Task description> List all lines of the data that include the string "button".

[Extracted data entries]
Start of Block

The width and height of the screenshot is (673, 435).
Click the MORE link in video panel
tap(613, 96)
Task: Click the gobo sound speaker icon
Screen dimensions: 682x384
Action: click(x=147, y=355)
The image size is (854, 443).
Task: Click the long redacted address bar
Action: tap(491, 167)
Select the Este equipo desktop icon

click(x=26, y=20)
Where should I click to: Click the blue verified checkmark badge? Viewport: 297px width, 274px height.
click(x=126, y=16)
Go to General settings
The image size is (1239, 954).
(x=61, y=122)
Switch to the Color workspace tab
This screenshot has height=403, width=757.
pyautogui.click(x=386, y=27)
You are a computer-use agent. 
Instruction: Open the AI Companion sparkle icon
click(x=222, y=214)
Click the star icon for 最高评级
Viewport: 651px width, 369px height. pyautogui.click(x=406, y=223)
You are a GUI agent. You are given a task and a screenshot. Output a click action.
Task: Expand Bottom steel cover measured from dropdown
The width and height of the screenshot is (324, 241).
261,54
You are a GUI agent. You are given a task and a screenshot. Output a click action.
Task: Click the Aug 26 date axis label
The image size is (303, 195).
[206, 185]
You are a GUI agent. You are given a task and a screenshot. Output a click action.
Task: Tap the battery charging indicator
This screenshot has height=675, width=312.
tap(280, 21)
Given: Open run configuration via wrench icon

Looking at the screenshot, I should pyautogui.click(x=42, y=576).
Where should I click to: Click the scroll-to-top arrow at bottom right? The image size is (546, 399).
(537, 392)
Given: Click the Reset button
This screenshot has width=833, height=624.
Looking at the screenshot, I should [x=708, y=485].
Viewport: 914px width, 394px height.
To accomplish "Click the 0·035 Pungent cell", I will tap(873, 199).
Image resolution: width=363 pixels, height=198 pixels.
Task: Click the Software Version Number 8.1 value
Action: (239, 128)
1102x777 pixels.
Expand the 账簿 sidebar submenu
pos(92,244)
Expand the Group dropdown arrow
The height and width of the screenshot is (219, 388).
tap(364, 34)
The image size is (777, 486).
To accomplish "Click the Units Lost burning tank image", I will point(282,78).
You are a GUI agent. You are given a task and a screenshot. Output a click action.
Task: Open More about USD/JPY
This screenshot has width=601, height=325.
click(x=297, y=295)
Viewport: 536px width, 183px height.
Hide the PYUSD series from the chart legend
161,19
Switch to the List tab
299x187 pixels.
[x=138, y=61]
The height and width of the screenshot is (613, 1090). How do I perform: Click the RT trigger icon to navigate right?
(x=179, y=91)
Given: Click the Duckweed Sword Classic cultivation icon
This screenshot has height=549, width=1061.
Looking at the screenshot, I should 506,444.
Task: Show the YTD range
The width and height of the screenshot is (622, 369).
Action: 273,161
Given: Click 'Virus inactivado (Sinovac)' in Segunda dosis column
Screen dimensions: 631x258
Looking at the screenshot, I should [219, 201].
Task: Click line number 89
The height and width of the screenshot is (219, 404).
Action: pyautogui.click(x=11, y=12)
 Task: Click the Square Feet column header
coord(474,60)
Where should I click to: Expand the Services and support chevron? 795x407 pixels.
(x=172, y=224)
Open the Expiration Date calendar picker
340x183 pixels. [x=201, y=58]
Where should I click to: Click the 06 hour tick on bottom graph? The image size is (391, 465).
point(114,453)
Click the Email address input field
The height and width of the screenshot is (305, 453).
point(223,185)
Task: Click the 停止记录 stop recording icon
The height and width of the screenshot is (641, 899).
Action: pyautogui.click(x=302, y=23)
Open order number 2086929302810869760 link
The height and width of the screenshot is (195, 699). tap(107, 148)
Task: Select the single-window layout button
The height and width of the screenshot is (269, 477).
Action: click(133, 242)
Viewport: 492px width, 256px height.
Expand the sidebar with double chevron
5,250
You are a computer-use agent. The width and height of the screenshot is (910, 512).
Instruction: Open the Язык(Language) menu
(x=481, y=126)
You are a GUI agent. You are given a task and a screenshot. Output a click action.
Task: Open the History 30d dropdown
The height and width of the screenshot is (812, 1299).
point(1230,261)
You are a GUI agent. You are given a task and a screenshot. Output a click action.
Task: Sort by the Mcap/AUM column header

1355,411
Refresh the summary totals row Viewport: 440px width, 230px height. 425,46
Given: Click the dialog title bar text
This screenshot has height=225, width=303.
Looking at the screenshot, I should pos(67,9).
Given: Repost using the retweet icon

End of Block

Response>
Given: Click the Reset button
Task: Select the single-window layout button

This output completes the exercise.